Rodapé_MondoLivro - Boletim literário na Rádio CBN (para ouvir o programa de hoje, tecle na barra acima)

Quem é o escritor mais conhecido da face da terra, hoje? E o poeta mais conhecido? A resposta é simples: o escritor mais conhecido hoje, é o carioca Paulo Coelho.  E o poeta, de longe, é o lisboeta Fernando Pessoa.

Paulo Coelho é o escritor brasileiro que mais vendeu livros, ultrapassando a marca de 150 milhões de exemplares (dados de janeiro de 2014). Suas obras foram editadas em mais de 168 países, com traduções em 81 idiomas. Fernando Pessoa não é possível contar, com exatidão, as edições, traduções e publicações pelo mundo afora, e pelos tempos, porque sua obra já está em domínio público. Mas sabe-se que é publicado em todos os países do mundo.

O curioso desta história é a contramão da história: qual é a língua destes dois? A portuguesa. Esta língua, falada por apenas 280 milhões de pessoas neste mundão de 7,3 bilhões de terráqueos. É a língua oficial de oito países e falada em quatro pequenas comunidades: Zanzibar, na Tanzânia, Macau, na China, Goa, na Índia e Málaca, na Malásia. Não me perguntem porquê. A língua portuguesa é uma esfinge.

O fato é que, curiosamente, falando Português, temos os dois mais conhecidos autores da atualidade. E me veio agora uma história linda, que ilustra a nossa contradição. Nélida Piñon me contou uma história linda e triste. A agente literária Carmen Barcells, que faleceu recentemente, decidiu abrir uma filial de sua agência no Brasil, ali pelo meados dos anos 80. E o fez, com o seguinte argumento: Se este é um país que as pessoas têm poder aquisitivo de comprar tantos e tantos carros, cada uma destas pessoas pode comprar, pelo menos, um ou dois livros por ano. Por isso, em breve, será um país de leitores.
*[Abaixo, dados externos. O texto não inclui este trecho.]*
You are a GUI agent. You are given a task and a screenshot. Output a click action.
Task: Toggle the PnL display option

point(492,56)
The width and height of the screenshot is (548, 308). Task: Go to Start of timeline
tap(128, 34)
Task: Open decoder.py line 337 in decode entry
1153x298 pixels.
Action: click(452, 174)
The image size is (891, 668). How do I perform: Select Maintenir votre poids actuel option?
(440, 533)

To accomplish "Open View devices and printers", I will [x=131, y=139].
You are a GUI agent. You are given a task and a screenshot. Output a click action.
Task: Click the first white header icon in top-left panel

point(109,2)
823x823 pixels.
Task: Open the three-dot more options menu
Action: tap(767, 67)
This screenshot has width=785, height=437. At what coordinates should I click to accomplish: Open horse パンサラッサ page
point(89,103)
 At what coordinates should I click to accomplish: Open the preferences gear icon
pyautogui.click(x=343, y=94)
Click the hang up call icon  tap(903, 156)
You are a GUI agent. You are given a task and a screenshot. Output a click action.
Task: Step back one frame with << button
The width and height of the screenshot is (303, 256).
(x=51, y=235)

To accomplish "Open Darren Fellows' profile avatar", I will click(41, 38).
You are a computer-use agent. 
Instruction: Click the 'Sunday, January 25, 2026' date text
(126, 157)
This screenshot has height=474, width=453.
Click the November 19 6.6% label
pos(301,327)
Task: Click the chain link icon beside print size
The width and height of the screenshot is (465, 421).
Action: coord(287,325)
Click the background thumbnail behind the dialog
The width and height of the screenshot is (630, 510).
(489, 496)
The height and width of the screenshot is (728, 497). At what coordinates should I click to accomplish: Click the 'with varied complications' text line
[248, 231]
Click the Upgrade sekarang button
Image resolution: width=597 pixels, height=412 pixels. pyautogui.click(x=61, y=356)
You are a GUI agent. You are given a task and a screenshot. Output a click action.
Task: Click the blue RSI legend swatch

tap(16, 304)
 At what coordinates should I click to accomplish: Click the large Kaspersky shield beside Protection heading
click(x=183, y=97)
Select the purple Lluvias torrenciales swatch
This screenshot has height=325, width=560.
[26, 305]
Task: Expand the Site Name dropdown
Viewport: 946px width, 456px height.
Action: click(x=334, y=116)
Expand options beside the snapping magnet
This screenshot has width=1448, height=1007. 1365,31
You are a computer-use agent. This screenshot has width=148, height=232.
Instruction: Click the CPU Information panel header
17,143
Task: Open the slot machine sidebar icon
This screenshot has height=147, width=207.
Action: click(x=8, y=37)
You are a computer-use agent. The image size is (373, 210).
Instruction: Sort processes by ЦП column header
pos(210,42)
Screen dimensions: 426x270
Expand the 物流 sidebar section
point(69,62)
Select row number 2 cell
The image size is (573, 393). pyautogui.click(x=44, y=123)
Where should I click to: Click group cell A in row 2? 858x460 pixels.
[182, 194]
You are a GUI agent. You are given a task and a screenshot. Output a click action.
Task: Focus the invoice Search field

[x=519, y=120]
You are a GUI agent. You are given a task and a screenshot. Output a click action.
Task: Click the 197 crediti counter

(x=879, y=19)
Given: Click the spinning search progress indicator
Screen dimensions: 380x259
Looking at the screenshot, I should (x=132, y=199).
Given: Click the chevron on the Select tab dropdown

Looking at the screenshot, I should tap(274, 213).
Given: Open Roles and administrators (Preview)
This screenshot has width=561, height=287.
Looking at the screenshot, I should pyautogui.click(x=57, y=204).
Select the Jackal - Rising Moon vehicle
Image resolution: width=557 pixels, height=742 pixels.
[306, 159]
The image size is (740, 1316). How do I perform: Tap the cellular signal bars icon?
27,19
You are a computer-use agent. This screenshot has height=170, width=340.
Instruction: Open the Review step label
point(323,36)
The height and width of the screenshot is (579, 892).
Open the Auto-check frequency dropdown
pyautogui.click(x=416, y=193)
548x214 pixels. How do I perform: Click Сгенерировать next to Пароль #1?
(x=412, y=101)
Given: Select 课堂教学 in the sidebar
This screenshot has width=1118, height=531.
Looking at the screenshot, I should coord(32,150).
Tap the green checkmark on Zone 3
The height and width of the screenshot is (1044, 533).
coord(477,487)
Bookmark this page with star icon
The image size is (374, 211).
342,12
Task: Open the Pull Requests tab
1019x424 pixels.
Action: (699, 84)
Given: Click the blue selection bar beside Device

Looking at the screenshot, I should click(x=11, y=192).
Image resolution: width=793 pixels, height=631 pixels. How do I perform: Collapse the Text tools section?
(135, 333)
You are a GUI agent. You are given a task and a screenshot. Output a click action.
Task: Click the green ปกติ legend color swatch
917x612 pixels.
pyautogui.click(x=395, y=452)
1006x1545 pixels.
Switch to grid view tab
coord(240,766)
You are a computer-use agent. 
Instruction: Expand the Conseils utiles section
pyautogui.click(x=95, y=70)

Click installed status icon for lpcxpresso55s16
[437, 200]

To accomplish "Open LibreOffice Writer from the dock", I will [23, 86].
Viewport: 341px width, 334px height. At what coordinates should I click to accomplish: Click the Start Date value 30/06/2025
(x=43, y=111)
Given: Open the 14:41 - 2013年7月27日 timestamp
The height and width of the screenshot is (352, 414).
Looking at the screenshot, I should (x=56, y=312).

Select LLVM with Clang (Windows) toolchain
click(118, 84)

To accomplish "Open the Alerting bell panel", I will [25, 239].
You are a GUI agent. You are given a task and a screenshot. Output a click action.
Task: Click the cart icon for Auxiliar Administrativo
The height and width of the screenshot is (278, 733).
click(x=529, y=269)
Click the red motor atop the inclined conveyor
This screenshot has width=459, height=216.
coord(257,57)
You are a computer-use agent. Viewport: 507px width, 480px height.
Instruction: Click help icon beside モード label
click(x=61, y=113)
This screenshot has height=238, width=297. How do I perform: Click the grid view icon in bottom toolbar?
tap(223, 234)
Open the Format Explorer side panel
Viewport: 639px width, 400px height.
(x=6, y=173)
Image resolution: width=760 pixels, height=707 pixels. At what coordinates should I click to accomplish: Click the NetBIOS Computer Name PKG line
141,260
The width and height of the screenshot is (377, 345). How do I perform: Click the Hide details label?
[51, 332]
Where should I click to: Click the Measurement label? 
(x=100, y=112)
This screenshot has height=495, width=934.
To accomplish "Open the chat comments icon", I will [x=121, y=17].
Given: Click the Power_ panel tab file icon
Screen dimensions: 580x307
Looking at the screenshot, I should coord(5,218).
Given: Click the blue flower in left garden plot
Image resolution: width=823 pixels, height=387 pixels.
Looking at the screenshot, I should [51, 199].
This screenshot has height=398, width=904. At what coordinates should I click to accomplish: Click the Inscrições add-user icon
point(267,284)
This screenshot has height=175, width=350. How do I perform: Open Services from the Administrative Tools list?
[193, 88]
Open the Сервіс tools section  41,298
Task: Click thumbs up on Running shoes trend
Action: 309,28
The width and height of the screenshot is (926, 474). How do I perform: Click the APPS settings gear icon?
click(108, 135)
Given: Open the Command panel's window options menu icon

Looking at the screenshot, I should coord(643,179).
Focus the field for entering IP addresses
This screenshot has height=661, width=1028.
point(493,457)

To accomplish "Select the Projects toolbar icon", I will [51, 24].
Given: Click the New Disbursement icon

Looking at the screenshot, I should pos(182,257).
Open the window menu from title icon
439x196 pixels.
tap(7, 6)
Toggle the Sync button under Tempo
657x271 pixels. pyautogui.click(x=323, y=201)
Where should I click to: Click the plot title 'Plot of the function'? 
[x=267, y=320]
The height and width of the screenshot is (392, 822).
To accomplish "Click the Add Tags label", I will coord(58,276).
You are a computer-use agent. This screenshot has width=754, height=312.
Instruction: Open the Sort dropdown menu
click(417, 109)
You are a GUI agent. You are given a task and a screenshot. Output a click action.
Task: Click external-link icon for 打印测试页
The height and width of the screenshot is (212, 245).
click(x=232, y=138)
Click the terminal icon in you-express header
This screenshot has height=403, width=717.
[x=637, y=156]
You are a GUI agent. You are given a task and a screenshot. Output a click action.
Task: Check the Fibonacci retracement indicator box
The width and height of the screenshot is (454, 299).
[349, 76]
É só fazer as contas. Mas a realidade não foi esta, na época, e não é esta, hoje.

Vejam: o Brasil já tem um automóvel para cada 4,4 habitantes. São 45,4 milhões de veículos do tipo. Há dez anos, a proporção era de 7,4 habitantes por carro. Não é assustador?  Mas quem sabe o futuro bate á nossa porta e muda esta realidade? Como eu disse, não me perguntem: a língua portuguesa é uma esfinge.